Die Ergebnisse der SP-Mängelstatistik für 2018 basieren auf einer Auswertung der betrieblichen Rückläufe von über 550.000 erfassten Sicherheitsprüfungen. Im Vergleich zum Vorjahr ging die Zahl um knapp zwei Prozent zurück. Dafür lieferten 3.922 SP-Werkstätten die entsprechenden Daten.

Insgesamt stellten die Werkstätten bei mehr als 216.000 erfassten Fahrzeugen sicherheitsrelevante Mängel im Rahmen der Prüfung fest. Dabei fanden die Prüfer über 299.000 SP-relevante Mängel, was einer durchschnittlichen Mängelquote von 1,38 entspricht. Für die meisten ging es nach der Reparatur weiter: Mehr als 182.000 Fahrzeuge konnten die Techniker nach Abschluss der Sicherheitsprüfung direkt instand setzen. Damit schlossen sie die Sicherheitsprüfung „ohne Mängel“ ab.

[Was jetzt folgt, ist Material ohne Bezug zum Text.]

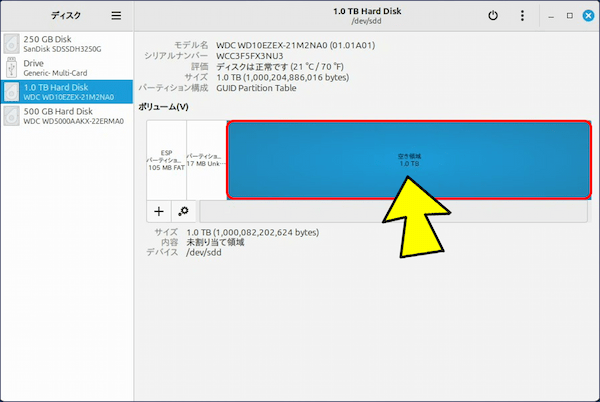
Task: Open the three-dot drive options menu
Action: tap(522, 16)
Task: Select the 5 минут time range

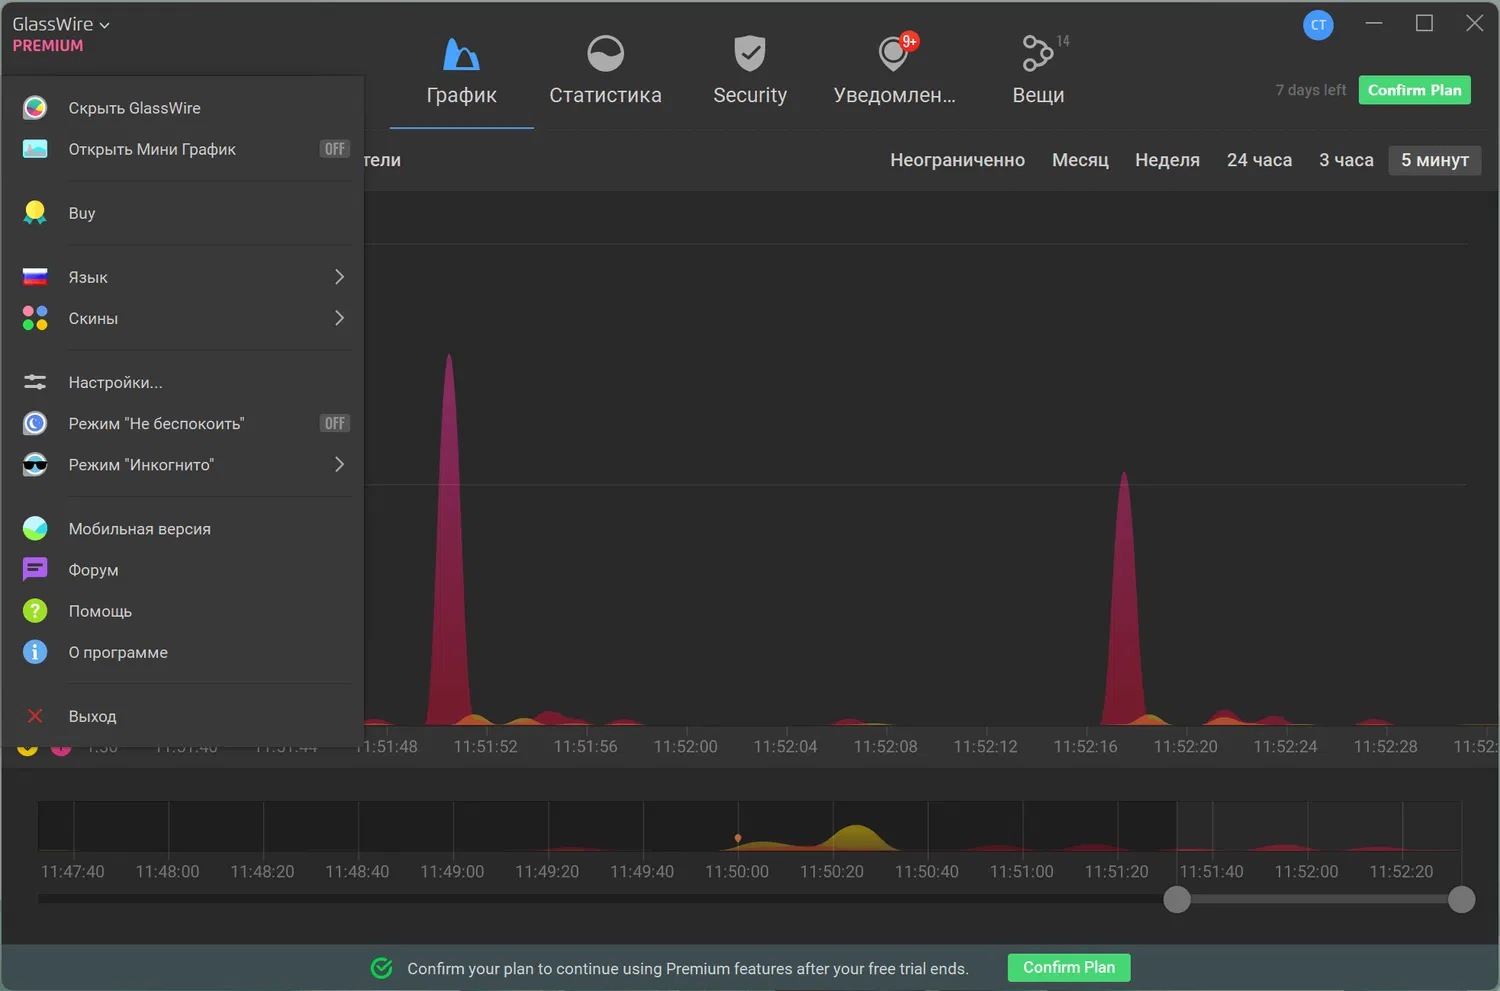Action: click(x=1434, y=160)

Anhänger sind negativer Spitzenreiter

Betroffen waren alle Fahrzeugarten, wenn auch die Mängelquote je nach Typ etwas unterschiedlich ausfiel. Negativer Spitzenreiter waren die Anhänger mit einer Mängelquote von 43,2 Prozent. Etwas seltener fanden die Prüfer Mängel an Bussen (40,4 %) sowie Lkws und Zugmaschinen (36,0 %).

Hauptkritikpunkte der Prüfer waren wie in den Jahren zuvor vor allem die Bremsen. Rund 42,3 Prozent der beanstandeten Fahrzeuge hatten Probleme mit der Bremsanlage. Bei mehr als jedem dritten Fahrzeug (37,7 %) kritisierten die Experten Fahrgestell, Fahrwerk, Aufbau oder Verbindungseinrichtungen. Deutlich geringer war die Mängelquote der Reifen (11,2 %) und der Lenkung (8,8 %).